Vietnam.vn - Nền tảng quảng bá Việt Nam

Seiring meningkatnya risiko geopolitik, orang tua di Tiongkok secara bertahap 'meninggalkan' pendidikan internasional

Belajar di luar negeri dan memperoleh gelar internasional – yang dulu dianggap oleh kelas menengah Tiongkok sebagai landasan kesuksesan masa depan – mulai kehilangan daya tariknya, terutama karena risiko geopolitik global meningkat secara signifikan.

Báo Quốc TếBáo Quốc Tế18/05/2025

Giáo dục Trung Quốc
Belajar di luar negeri dan meraih gelar internasional – yang dulu dianggap oleh kelas menengah Tiongkok sebagai fondasi kesuksesan di masa depan – kini mulai kehilangan daya tariknya. (Sumber: SCMP)

Menyadari bahwa masa depan tidak pasti, Ibu Eva Deng, seorang manajer sumber daya manusia yang tinggal di Shenzhen - sebuah kota di Cina Selatan, terpaksa membuat keputusan sulit yang tidak pernah terpikirkan olehnya - memindahkan putranya yang berusia 12 tahun dari sekolah internasional ke sekolah negeri.

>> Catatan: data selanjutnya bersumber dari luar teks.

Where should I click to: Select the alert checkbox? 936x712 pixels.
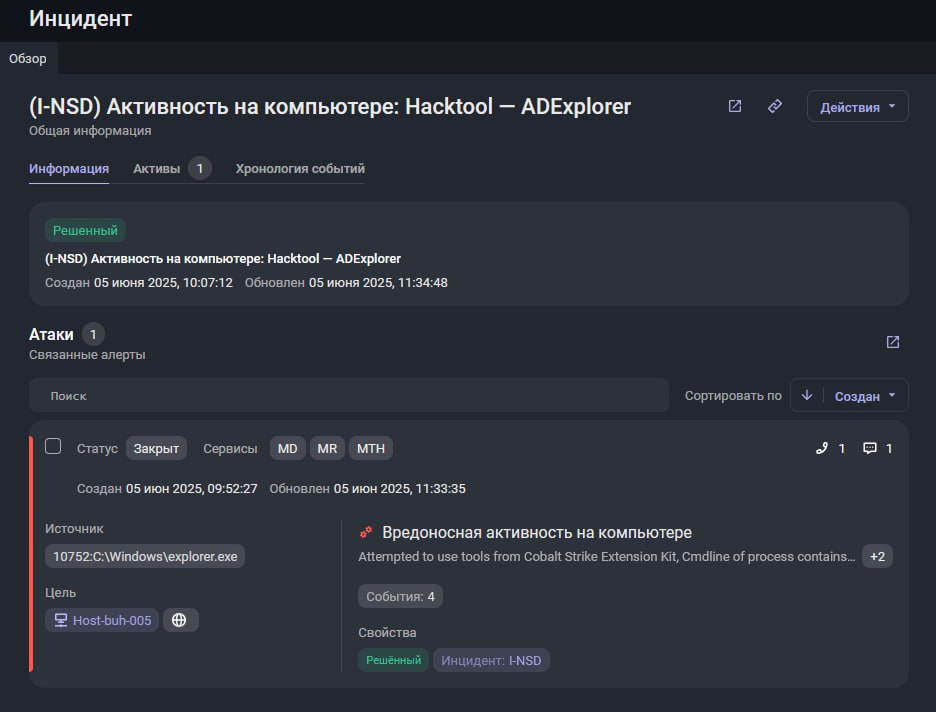tap(53, 446)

Meskipun fasih berbahasa Inggris, Eva Deng akhirnya mengurungkan niatnya untuk mengirim anak-anaknya belajar di luar negeri, seperti di Inggris atau AS. Ia malah mengalihkan perhatiannya ke universitas-universitas ternama di Tiongkok untuk mempelajari jurusan yang berkaitan dengan sains dan teknologi baru, seperti semikonduktor atau kecerdasan buatan (AI).

Anak laki-laki itu menyelesaikan program pendidikan enam tahun di Inggris untuk berpartisipasi dalam kompetisi nasional di bidang Pemrograman, Matematika, dan Sains - mata pelajaran penting bagi siswa Tiongkok ketika mempertimbangkan penerimaan di sekolah menengah atas dan universitas terbaik di negara itu.

Eva Deng, yang sedang mempersiapkan putranya untuk masuk ke universitas bergengsi di Tiongkok, juga telah menghabiskan puluhan ribu yuan untuk kursus pemrograman. "Tampaknya lulusan unggulan dari universitas dalam negeri akan memiliki masa depan yang lebih cerah dan lebih sesuai dengan kebutuhan ekonomi Tiongkok," prediksinya.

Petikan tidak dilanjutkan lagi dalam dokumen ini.